> **Material supplied**:
*** Block opens ***

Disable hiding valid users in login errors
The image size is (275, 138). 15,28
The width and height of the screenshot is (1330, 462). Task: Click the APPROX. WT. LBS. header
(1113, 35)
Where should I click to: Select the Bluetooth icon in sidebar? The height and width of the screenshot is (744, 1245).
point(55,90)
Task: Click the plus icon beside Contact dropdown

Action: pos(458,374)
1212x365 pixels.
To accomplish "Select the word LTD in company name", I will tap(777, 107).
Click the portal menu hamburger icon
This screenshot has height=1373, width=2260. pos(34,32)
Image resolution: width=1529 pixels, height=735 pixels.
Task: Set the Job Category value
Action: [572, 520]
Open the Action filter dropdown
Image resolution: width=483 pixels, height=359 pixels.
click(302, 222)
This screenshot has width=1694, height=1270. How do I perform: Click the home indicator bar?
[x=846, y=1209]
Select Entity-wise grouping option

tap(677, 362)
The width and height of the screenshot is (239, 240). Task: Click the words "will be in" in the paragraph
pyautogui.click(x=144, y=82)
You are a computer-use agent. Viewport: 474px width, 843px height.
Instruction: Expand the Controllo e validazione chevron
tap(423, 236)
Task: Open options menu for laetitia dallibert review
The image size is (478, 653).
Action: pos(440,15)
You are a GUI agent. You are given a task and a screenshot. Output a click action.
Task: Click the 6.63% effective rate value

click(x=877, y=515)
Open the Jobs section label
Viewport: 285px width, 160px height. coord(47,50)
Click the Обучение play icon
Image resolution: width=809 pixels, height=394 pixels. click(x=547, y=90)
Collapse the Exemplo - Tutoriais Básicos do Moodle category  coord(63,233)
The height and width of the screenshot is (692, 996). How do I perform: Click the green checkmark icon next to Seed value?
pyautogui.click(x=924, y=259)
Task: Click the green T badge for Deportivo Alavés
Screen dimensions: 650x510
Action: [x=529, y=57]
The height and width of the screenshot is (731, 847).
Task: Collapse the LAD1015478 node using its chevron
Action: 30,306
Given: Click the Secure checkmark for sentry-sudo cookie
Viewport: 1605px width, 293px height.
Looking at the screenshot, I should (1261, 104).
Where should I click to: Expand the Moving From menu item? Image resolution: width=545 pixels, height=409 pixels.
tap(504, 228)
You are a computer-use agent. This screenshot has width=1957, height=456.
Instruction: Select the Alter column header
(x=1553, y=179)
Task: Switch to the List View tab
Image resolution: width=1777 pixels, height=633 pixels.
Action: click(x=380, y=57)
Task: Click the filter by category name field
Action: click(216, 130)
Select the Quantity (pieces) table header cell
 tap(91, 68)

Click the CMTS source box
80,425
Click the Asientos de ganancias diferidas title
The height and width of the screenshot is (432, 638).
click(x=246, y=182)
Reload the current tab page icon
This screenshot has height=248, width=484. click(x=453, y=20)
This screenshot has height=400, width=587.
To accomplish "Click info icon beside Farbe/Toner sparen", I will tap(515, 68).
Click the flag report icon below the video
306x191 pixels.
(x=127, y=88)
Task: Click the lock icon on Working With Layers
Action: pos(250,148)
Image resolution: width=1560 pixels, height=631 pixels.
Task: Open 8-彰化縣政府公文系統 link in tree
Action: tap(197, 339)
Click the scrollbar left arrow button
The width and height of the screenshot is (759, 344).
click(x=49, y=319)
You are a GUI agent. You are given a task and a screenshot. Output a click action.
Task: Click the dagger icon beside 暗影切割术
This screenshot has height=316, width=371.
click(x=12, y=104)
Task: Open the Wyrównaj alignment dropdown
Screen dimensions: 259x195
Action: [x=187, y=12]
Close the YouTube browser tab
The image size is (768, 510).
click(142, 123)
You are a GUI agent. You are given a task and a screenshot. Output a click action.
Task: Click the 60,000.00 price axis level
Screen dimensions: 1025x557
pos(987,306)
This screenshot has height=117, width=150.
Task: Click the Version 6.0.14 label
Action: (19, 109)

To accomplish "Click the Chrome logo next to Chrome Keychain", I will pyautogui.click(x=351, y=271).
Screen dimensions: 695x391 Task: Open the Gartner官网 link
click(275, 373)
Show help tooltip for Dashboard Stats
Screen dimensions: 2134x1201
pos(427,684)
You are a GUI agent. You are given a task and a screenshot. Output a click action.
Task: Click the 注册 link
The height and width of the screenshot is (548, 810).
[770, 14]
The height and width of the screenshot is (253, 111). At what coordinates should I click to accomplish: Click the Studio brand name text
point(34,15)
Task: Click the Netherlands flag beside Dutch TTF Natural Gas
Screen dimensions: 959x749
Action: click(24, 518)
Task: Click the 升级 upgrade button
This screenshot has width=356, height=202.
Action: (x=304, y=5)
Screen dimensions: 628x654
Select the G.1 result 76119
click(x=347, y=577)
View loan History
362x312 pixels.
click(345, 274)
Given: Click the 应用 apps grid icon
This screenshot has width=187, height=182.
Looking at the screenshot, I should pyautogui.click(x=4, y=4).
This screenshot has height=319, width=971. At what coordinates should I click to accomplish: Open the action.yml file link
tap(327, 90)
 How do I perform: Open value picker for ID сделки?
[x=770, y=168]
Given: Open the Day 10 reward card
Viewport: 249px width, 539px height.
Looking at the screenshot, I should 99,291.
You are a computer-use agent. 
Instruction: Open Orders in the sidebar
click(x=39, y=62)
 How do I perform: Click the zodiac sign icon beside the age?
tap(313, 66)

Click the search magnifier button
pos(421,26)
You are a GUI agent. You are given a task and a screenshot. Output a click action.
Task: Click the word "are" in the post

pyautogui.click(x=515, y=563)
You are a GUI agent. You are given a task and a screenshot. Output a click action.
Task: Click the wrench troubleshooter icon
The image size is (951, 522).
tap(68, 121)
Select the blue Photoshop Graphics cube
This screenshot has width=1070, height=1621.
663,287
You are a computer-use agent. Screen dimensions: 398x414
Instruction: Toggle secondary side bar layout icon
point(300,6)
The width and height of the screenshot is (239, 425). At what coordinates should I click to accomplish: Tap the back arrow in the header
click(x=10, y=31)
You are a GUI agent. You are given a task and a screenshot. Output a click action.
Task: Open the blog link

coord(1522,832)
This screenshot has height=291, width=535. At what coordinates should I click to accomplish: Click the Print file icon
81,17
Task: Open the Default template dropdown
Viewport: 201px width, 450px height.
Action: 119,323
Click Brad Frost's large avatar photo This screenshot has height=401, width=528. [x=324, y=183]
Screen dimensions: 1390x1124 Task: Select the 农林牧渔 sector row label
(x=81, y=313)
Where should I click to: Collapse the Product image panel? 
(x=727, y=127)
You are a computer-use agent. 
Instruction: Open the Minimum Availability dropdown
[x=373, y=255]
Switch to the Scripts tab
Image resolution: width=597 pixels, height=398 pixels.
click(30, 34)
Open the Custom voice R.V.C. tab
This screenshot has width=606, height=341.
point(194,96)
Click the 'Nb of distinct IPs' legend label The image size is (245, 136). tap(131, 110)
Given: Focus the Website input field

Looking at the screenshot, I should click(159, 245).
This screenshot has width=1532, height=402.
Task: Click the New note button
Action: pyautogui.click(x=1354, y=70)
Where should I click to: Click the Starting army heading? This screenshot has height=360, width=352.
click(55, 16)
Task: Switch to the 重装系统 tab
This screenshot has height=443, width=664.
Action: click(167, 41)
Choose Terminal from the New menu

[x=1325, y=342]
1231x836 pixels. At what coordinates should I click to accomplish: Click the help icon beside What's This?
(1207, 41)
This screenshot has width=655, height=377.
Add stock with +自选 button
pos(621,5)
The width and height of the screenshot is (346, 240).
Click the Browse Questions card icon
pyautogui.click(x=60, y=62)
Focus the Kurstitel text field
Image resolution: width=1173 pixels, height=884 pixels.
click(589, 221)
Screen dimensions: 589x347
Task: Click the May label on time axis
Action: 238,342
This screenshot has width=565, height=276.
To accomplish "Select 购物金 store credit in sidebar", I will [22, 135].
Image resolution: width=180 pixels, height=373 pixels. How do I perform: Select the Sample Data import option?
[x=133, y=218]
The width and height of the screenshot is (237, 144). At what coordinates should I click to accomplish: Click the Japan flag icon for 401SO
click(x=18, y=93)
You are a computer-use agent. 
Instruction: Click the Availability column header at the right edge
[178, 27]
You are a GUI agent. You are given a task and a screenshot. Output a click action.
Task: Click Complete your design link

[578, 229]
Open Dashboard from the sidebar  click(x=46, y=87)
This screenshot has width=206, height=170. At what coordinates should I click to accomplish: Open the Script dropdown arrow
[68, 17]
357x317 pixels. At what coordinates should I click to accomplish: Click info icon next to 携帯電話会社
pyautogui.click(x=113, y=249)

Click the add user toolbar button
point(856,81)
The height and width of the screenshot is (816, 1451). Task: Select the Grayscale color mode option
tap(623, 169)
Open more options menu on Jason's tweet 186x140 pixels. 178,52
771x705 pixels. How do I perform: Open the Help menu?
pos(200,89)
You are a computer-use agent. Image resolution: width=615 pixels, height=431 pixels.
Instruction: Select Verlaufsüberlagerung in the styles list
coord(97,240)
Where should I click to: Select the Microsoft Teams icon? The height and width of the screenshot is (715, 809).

*** Block closes ***

> **Task to complete**:
As listed above, the lines from the line with "Screen dimensions: 1390x1124" to the line with "Focus the Kurstitel text field" are to be echoed exactly, with both ends included and nothing added.

> **Task result**:
Screen dimensions: 1390x1124 Task: Select the 农林牧渔 sector row label
(x=81, y=313)
Where should I click to: Collapse the Product image panel? 
(x=727, y=127)
You are a computer-use agent. 
Instruction: Open the Minimum Availability dropdown
[x=373, y=255]
Switch to the Scripts tab
Image resolution: width=597 pixels, height=398 pixels.
click(30, 34)
Open the Custom voice R.V.C. tab
This screenshot has width=606, height=341.
point(194,96)
Click the 'Nb of distinct IPs' legend label The image size is (245, 136). tap(131, 110)
Given: Focus the Website input field

Looking at the screenshot, I should click(159, 245).
This screenshot has width=1532, height=402.
Task: Click the New note button
Action: pyautogui.click(x=1354, y=70)
Where should I click to: Click the Starting army heading? This screenshot has height=360, width=352.
click(55, 16)
Task: Switch to the 重装系统 tab
This screenshot has height=443, width=664.
Action: click(167, 41)
Choose Terminal from the New menu

[x=1325, y=342]
1231x836 pixels. At what coordinates should I click to accomplish: Click the help icon beside What's This?
(1207, 41)
This screenshot has width=655, height=377.
Add stock with +自选 button
pos(621,5)
The width and height of the screenshot is (346, 240).
Click the Browse Questions card icon
pyautogui.click(x=60, y=62)
Focus the Kurstitel text field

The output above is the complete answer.